# [Data extracts]
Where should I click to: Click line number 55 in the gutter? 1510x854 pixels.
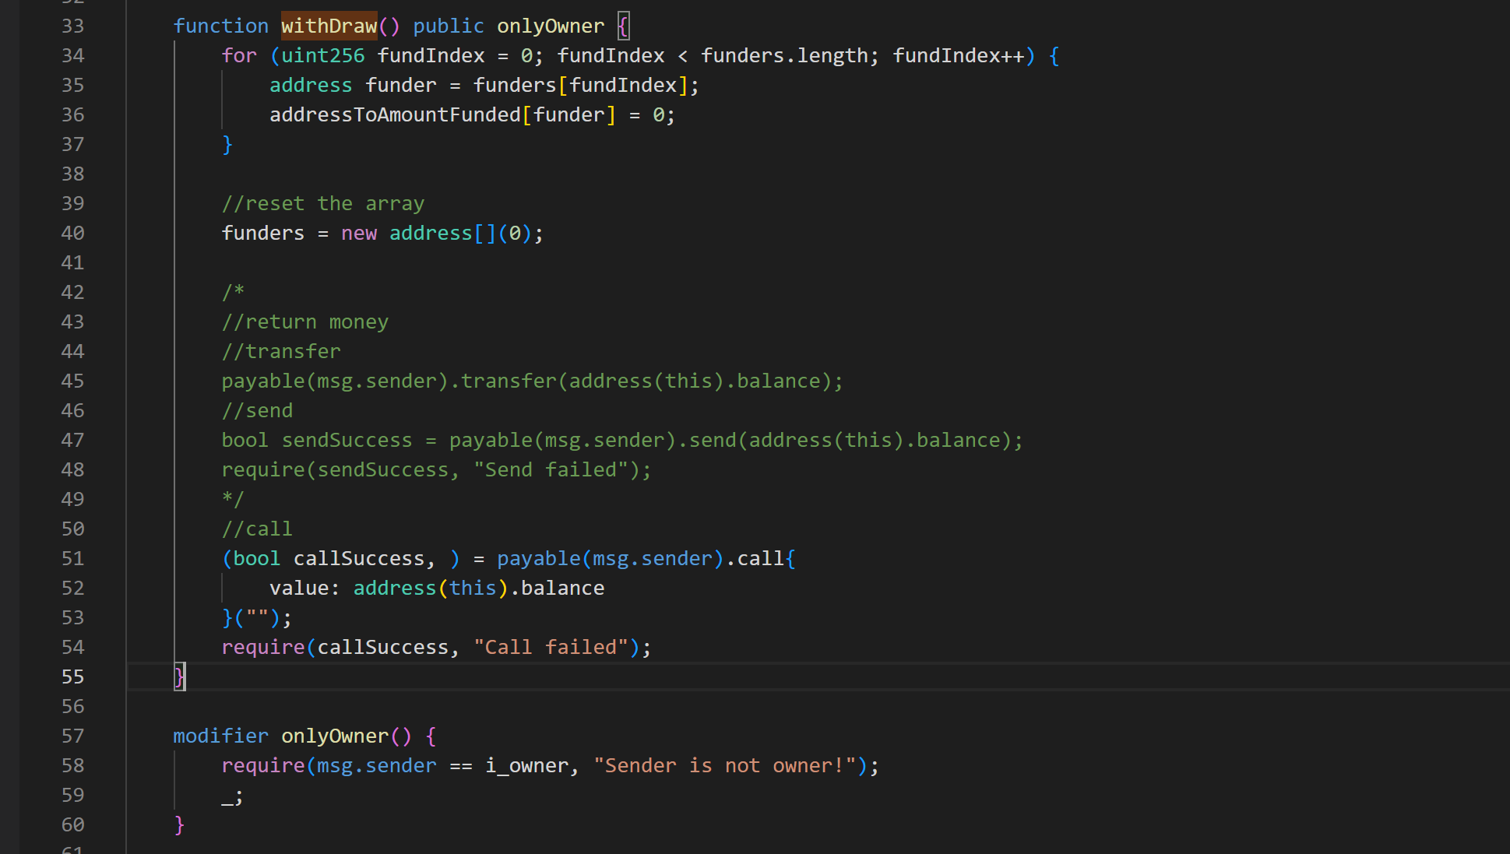tap(72, 677)
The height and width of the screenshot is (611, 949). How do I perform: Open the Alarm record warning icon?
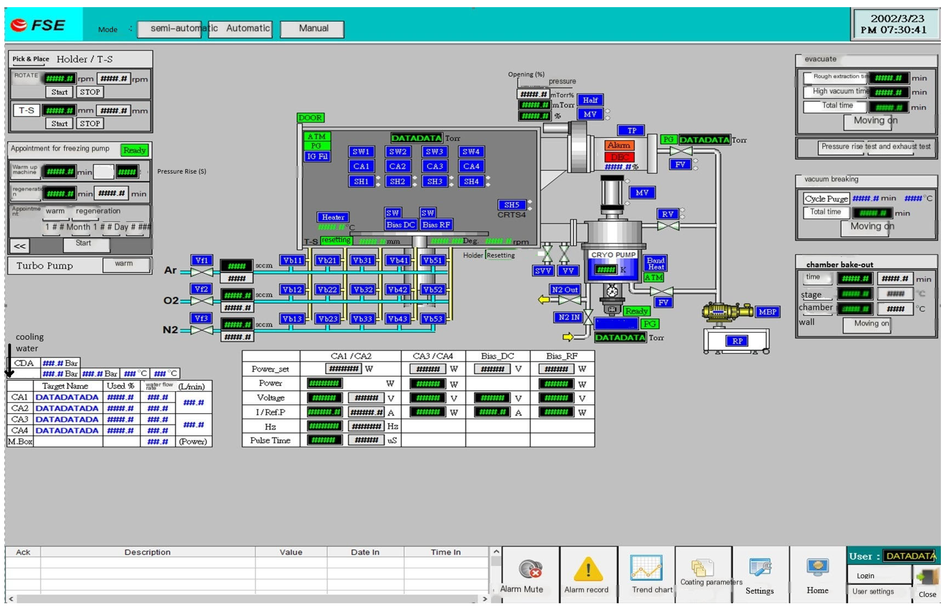click(588, 569)
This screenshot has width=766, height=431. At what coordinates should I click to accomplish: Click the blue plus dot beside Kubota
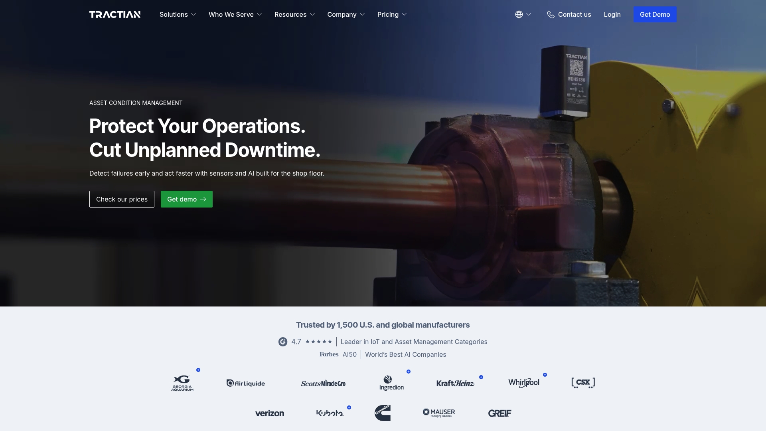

# [Exercise brief]
What is needed is a word-for-word restatement of the lines from the one holding "The height and" to the final line of the data above, inclusive, without any pictures.

# [Result]
The height and width of the screenshot is (611, 949). How do I perform: Open the Alarm record warning icon?
click(588, 569)
This screenshot has width=766, height=431. At what coordinates should I click to accomplish: Click the blue plus dot beside Kubota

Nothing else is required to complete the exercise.